有位學生道:“這件事,還得看天翼兄的意思,畢竟他……咱們就是暈了一陣,也沒受什麼傷害。不如,等靈虛道長來看過,如果天翼兄醒來,再看他報不報官。”
於東城嘀咕:“他往咱們酒裡下藥,還天翼兄什麼天翼兄!”
大家看看他,都不說話,心裡也有些認同。
此時也都沒什麼主意,就認可了那學生的安排。
看熱鬨的人見沒什麼可看了,都漸漸散去。
這會兒小廝六順也醒了過來,迷瞪了一會兒,才反應過來,撲到趙羽身邊,“我家公子這是怎麼了?公子醒醒,醒醒!”
見趙羽人事不省,六順嚇得一頭汗,伸手在趙羽鼻子下試了試。
“還活著。”於東城道,把前因後果又給六順講一遍。
六順聽了,不由自主就去看謝湛。
他明明聽到屋裡有衣服撕裂的聲音,但謝湛身上的衣物卻是完好的。
謝湛眼一眯,問道:“怎麼,可有什麼不妥?”
六順忙道:“沒有,沒有。我家公子常說謝公子最聰明,小的就想問問謝公子,怎麼辦才好。”
謝湛淡淡道:“我也不是醫者,不懂怎麼辦。”
六順百思不得其解,卻什麼也不敢說,更不敢問謝湛。
沒一會兒,靈虛道長就來了,給趙羽診了脈,道:“這位公子凍的不輕,得趕緊給弄點溫水泡泡,晚點怕是會起高熱。”
六順跟掌櫃道:“我家公子是刑部侍郎之子,你們趕緊去弄熱水來,我家公子若有什麼好歹,你們都逃不了乾係。”
掌櫃眼裡閃過不悅,還是吩咐跑堂,讓他去準備熱水,準備房間。
趙羽這樣子,今天沒辦法下山了,肯定得在這裡住一晚。
於東城道:“我出來時可沒跟家裡說晚上不回去,我得走了,再不走怕是要被關城門外了。”
顧如之也道:“我也是,我也得回去了。”
六順臉色一變,威脅道:“我家公子都這樣了,你們竟然要一走了之,你們可是一起出來的。再說我家公子到底是被誰吊窗外的,還沒查清楚,誰也彆想走!”
於東城忍不住道:“你家公子怎麼被吊外麵的,我們怎麼知道?我們都被下了藥,全昏迷過去了。”
謝湛冷聲道:“我們還想問一問,這酒裡怎麼會有蒙汗藥?你家公子極力邀請我們喝酒,卻在酒裡下藥,安的什麼心?”
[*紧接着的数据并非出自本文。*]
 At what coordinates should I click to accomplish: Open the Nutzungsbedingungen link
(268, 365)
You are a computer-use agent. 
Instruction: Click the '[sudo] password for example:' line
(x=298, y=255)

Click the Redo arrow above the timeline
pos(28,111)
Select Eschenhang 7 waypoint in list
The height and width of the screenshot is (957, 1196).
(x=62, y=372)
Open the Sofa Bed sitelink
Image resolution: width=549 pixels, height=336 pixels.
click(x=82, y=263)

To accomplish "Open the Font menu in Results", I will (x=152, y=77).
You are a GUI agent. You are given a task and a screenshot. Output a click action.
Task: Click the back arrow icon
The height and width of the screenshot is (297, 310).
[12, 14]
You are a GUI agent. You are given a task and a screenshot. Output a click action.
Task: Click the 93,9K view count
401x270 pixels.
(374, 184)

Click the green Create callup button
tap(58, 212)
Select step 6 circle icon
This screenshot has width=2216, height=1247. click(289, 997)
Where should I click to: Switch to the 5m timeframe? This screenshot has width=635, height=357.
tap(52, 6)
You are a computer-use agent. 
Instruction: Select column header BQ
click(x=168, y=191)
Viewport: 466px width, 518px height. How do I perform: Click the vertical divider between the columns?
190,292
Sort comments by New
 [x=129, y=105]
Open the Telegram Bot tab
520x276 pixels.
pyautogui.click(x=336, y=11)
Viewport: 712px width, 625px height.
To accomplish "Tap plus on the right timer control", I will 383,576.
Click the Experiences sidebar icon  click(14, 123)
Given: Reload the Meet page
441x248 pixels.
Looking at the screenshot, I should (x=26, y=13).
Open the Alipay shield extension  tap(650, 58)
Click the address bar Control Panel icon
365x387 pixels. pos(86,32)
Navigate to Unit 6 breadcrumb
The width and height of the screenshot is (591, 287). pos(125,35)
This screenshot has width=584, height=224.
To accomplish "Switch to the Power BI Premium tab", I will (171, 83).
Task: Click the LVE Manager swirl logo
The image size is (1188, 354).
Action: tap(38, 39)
顧如之也道:“是啊,誰知道他是不是想做什麼壞事,卻被人黃雀在後了?”
說完偷眼去看冼硯白,此刻冼硯白低垂著雙眼,看著地上,臉上不像大家那樣憤怒,而是十分平靜。
顧如之心裡想,這會兒怎麼不當好人了?按照以前的德性,這會兒不是該左右逢源,說一些冠冕堂皇的話,誰都不得罪嗎?
平靜的有點可疑了。顧如之突然想,會不會他知道點什麼?
越想越覺得這人實在是心思深沉,可怕的很。
另外幾人也七嘴八舌的,表達著自己的不滿,這次沒出什麼事,他們也不敢再跟趙羽玩了,誰知道這京裡來的公子,是不是有什麼癖好。
六順見激起眾怒,也不敢再猖狂,隻得求助謝湛:“謝公子,求你回去的時候,去趙府跟我家大老爺說一聲,讓我家大老爺派人上來接公子回去。”